Abschied von geliebten Traditionen

Auch Weihnachten wird dieses Jahr anders werden
„Ich muss zur Weihnacht in Bethlehem sein,
sonst wird mir mein Herze nicht froh,
ich muss zwischen Hirten und Engelein knien,
im Stalle auf Heu und auf Stroh.“
Dieses alte Weihnachtslied habe ich früher oft mit meiner Familie gesungen. Und wie der unbekannte Autor dieses Stücks, der Weihnachten (zumindest im Kopf) unbedingt in Bethlehem verbringen möchte, fand auch ich: Weihnachten – das sollte möglichst jedes Jahr gleich sein.
Adventszeit und Festtage folgten bei uns einem immer gleichen Ablauf: Unser Haus wurde geschmückt, der Herrnhuter Stern mühevoll zusammengesetzt und über dem Spinett aufgehängt. An die Fenster kamen Sterne, die wir aus Transparent-Papier gebastelt hatten. Mein Vater baute aus einer alten Baumwurzel, Tannenzweigen und vier dicken Kerzen einen riesigen Adventskranz. Es wurden Plätzchen gebacken, Marzipan-Kartoffeln und Domino-Steine gegessen. Heiligabend schlossen meine Eltern dann das Wohnzimmer ab, stellten den Tannenbaum auf und schmückten ihn. Um 18 Uhr gingen wir alle zusammen in den Gottesdienst in die Kirche. Und wenn mein Vater, der übrigens auch Pastor ist, endlich damit durch und alle wieder zuhause waren, versammelten wir Kinder uns vor der Wohnzimmertür und warteten voller Aufregung darauf, dass das kleine goldene Glöckchen erklingt, wir durch die Tür stürzen und den Weihnachtsbaum bestaunen durften. Was haben wir jedes Mal geguckt und gestaunt! Weihnachtslieder wie das oben genannte wurden gesungen. Und schließlich gab es unser traditionelles Heiligabend- Essen: Königinnen-Pastete. Für die Geschenke mussten wir uns noch einen Tag gedulden: Die gab es bei uns immer erst am 1. Weihnachtstag. All das wiederholte sich Jahr für Jahr. Und ich liebte das! Weihnachten war und ist für mich ein Fest, das zutiefst ritualisiert begangen wird. Und an meinen liebgewonnenen Traditionen soll möglichst nicht gerüttelt werden. Dieses Jahr tut Corona aber genau das: Weihnachten kräftig durchrütteln. Gottesdienste werden (hoffentlich) stattfinden, aber anders als sonst (mehr dazu lesen Sie auf Seite 20). Dazu die Auflagen des Landes, die wohl auch das Feiern im Familienkreis betreffen werden.

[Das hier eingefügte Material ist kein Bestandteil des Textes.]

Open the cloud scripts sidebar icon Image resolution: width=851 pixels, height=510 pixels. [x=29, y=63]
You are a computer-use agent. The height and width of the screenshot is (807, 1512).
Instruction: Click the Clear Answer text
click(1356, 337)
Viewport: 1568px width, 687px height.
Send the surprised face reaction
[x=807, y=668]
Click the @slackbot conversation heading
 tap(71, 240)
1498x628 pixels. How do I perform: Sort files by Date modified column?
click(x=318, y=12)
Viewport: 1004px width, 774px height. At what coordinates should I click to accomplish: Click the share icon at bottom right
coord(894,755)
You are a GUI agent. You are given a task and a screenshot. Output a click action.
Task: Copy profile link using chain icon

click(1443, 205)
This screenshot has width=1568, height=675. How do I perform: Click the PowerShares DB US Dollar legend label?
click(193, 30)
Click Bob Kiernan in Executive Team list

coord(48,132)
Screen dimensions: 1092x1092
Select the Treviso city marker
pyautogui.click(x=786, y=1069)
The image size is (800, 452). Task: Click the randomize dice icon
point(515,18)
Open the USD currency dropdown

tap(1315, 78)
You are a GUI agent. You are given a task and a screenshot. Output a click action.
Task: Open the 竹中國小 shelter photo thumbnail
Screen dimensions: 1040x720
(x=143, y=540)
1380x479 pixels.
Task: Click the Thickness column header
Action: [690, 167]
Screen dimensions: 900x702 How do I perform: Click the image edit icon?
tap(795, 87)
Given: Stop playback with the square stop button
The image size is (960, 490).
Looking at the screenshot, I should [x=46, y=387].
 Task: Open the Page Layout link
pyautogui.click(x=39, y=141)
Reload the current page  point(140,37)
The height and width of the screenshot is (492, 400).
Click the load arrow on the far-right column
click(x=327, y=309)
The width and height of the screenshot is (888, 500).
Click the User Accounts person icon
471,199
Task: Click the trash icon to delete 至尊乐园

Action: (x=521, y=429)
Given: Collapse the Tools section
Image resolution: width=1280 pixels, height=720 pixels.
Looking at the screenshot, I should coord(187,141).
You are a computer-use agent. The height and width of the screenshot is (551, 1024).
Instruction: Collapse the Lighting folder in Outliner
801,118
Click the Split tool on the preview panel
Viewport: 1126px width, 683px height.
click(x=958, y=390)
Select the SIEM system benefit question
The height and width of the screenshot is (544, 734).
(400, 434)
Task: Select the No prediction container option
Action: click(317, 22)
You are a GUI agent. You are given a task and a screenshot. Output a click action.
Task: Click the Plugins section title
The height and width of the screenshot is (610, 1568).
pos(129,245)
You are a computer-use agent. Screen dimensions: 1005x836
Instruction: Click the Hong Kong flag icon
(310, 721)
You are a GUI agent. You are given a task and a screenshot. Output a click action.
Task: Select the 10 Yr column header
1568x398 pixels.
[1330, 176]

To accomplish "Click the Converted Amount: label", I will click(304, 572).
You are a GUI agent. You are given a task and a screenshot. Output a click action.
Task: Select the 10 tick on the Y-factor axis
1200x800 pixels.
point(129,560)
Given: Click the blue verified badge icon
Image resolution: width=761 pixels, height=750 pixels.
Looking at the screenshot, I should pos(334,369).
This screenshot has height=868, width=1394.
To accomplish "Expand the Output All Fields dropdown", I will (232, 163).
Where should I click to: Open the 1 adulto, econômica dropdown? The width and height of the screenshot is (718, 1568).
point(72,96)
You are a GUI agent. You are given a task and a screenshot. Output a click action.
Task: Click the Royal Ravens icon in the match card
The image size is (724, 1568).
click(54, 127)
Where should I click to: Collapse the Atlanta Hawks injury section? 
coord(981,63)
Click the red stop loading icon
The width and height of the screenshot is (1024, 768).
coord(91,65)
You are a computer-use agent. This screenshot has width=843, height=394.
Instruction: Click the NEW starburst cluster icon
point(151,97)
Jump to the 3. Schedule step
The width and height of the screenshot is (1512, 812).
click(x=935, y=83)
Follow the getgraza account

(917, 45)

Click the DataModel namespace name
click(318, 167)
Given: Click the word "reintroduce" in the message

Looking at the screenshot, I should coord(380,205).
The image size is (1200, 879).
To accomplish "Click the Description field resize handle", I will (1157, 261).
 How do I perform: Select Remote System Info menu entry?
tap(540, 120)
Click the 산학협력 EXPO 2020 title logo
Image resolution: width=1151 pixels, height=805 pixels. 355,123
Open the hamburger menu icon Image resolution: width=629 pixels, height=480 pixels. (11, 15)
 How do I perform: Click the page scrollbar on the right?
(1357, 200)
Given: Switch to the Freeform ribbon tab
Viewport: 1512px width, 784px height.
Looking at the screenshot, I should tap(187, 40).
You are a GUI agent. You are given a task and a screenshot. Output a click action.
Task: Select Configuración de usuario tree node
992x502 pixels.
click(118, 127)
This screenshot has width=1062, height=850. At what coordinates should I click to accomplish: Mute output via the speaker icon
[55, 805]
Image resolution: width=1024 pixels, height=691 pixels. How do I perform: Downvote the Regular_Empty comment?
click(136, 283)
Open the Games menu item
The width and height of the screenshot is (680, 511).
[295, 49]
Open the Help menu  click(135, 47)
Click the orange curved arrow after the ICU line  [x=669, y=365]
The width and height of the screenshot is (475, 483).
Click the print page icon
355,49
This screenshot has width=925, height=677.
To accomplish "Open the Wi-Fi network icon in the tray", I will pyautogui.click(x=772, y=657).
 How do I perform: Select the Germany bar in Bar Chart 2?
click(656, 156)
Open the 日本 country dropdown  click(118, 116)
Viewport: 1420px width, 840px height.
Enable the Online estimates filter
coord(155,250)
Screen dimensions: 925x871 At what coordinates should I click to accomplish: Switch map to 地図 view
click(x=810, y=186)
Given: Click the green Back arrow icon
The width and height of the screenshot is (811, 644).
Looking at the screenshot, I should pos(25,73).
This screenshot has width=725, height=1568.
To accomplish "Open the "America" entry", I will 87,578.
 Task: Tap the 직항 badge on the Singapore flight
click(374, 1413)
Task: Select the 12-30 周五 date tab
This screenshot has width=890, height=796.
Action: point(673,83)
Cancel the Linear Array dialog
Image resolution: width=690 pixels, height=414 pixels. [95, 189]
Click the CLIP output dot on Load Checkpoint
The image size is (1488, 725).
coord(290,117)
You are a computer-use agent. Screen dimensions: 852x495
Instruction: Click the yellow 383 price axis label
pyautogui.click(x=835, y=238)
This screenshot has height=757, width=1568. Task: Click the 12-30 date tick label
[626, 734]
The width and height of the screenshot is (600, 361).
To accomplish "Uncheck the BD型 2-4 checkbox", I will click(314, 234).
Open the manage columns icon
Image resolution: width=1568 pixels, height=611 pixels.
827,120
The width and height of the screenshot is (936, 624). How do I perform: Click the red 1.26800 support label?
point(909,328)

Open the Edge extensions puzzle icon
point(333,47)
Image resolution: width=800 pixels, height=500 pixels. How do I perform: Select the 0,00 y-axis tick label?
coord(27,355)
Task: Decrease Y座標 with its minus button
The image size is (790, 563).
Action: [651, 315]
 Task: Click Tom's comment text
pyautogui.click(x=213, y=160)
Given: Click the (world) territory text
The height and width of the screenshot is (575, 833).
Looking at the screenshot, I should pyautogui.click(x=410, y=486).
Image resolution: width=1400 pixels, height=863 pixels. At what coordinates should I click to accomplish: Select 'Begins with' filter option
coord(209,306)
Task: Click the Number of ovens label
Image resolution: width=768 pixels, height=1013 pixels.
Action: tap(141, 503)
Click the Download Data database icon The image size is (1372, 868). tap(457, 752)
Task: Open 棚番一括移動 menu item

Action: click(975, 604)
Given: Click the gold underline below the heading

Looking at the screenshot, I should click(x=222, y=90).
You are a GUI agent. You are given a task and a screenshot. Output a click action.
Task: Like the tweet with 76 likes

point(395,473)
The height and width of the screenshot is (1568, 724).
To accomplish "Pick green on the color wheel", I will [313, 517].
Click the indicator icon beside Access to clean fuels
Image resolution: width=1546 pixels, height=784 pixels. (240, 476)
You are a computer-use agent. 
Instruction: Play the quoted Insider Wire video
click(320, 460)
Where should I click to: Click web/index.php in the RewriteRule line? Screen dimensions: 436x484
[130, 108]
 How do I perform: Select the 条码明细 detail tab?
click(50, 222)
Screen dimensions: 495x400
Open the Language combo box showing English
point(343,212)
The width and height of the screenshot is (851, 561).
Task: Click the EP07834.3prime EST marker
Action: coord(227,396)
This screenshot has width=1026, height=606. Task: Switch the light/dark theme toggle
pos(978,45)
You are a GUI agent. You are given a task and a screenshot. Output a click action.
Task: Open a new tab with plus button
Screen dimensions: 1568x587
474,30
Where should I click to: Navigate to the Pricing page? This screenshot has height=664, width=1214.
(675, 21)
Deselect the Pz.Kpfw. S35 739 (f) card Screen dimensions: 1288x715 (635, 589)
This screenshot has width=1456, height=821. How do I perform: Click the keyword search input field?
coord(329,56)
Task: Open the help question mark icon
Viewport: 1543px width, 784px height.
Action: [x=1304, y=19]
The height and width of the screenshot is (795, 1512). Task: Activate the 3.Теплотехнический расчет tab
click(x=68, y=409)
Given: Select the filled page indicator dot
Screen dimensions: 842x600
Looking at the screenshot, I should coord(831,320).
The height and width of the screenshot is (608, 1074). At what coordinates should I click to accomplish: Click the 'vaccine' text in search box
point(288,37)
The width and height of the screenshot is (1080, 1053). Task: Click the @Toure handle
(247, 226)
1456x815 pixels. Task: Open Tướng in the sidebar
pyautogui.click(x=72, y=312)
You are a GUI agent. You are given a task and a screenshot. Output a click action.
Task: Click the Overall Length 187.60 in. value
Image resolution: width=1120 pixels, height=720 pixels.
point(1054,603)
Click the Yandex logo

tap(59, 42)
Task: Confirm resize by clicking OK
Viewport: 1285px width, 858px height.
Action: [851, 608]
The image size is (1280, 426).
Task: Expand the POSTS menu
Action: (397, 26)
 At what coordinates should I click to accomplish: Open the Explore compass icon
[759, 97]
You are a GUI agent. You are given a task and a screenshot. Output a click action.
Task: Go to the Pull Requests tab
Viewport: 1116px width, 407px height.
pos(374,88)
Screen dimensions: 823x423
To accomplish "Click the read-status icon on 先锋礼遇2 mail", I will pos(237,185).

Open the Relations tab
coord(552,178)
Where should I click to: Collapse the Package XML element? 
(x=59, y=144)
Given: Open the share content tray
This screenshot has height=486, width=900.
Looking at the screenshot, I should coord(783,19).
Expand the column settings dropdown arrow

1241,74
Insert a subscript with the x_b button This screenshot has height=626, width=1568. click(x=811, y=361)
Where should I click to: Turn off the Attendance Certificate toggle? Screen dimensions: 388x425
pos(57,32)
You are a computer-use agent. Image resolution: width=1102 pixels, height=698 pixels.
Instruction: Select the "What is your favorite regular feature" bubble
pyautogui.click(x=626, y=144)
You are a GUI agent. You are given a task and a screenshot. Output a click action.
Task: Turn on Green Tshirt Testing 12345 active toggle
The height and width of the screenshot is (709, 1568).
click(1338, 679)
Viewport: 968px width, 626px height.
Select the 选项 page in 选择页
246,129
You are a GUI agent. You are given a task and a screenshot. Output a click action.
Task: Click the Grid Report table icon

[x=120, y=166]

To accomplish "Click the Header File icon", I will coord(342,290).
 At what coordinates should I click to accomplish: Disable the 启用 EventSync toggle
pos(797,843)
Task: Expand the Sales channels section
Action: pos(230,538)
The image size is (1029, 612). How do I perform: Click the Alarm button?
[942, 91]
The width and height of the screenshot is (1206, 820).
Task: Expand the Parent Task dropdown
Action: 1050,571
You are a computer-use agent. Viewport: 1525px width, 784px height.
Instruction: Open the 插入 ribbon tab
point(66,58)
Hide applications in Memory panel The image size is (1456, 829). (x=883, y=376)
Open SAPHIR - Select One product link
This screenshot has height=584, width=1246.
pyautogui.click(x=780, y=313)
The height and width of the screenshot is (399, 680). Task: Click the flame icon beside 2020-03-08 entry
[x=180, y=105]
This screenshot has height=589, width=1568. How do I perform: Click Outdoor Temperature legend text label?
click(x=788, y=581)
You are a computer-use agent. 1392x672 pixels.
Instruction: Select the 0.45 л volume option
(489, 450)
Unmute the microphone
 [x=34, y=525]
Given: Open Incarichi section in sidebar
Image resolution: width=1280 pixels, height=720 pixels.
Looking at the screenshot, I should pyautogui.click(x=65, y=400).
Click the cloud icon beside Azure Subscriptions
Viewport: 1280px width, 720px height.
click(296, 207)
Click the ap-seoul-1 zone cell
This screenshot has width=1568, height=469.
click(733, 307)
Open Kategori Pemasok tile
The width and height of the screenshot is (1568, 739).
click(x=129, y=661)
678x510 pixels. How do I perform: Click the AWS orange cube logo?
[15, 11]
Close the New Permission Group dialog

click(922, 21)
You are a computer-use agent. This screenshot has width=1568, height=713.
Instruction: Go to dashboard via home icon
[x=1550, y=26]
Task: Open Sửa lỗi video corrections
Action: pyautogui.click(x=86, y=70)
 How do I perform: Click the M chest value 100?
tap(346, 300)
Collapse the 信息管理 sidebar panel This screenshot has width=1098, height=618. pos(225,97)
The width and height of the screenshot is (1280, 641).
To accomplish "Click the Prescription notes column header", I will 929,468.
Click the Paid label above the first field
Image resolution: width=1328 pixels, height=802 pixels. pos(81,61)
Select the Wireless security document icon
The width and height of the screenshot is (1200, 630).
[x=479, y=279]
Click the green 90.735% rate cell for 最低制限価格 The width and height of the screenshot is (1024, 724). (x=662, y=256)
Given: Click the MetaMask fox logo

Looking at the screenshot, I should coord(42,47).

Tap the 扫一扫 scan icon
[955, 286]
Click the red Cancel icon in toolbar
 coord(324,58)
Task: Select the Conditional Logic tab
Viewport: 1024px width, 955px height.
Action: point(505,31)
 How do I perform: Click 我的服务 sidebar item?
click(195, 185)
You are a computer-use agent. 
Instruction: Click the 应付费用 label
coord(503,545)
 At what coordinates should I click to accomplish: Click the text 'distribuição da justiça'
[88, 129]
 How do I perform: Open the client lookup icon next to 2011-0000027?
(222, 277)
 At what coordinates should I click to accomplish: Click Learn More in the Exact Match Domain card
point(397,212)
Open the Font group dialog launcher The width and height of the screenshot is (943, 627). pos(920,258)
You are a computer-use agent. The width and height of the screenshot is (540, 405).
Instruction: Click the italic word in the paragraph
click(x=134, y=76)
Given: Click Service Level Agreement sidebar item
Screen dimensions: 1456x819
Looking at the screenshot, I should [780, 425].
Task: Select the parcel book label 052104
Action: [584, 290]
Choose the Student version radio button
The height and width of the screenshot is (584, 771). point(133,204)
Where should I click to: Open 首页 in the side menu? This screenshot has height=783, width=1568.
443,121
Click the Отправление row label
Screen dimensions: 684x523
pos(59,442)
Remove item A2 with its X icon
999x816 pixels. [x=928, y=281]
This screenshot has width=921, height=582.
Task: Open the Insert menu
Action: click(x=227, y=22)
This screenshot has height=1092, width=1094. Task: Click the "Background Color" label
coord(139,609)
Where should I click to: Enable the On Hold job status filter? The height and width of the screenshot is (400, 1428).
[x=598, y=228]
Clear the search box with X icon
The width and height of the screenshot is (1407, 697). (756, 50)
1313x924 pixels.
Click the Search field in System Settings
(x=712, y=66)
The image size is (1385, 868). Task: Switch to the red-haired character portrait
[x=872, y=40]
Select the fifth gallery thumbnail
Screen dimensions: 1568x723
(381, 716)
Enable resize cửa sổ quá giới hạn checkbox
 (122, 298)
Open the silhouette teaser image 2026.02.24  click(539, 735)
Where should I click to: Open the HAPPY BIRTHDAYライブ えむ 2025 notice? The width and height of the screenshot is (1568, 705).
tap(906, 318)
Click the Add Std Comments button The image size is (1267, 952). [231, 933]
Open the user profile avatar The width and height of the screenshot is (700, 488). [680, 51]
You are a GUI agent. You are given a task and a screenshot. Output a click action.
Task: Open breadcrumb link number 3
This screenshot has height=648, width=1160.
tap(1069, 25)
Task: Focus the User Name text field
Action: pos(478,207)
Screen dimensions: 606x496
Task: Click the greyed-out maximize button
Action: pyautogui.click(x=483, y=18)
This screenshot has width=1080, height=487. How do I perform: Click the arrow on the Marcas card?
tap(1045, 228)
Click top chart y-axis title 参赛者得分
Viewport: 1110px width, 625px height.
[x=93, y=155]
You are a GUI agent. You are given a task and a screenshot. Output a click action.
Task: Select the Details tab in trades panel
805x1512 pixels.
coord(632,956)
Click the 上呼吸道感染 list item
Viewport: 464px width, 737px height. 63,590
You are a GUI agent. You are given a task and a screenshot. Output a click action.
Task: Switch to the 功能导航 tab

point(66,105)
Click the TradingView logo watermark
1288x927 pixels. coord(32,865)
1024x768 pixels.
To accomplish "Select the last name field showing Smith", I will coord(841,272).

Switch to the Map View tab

Kein Zweifel: Weihnachten wird dieses Jahr anders werden. Für die einen wird das eine willkommene Abwechslung vom immer gleichen Trott. Für die anderen ein schmerzlicher Verlust. Wenn Sie zur zweiten Gruppe gehören: Trösten Sie sich! Sie sind in guter Gesellschaft. Auch Maria und Josef haben sich das Ereignis der Geburt ihres Kindes mit Sicherheit ganz anders vorgestellt. Damals lief so ziemlich alles anders als geplant. Weihnachten wurde es trotzdem. Gott kam auf die Welt. Mitten im Chaos ist damals ein Licht aufgegangen, das bis heute scheint. Und es scheint auch für maskierte Menschen, die nicht singen dürfen und Abstand zueinander halten müssen. Vielleicht gerade für die, und dann vielleicht besonders hell. Dass Sie das in dieser Weihnachtszeit erleben, das wünsche ich Ihnen!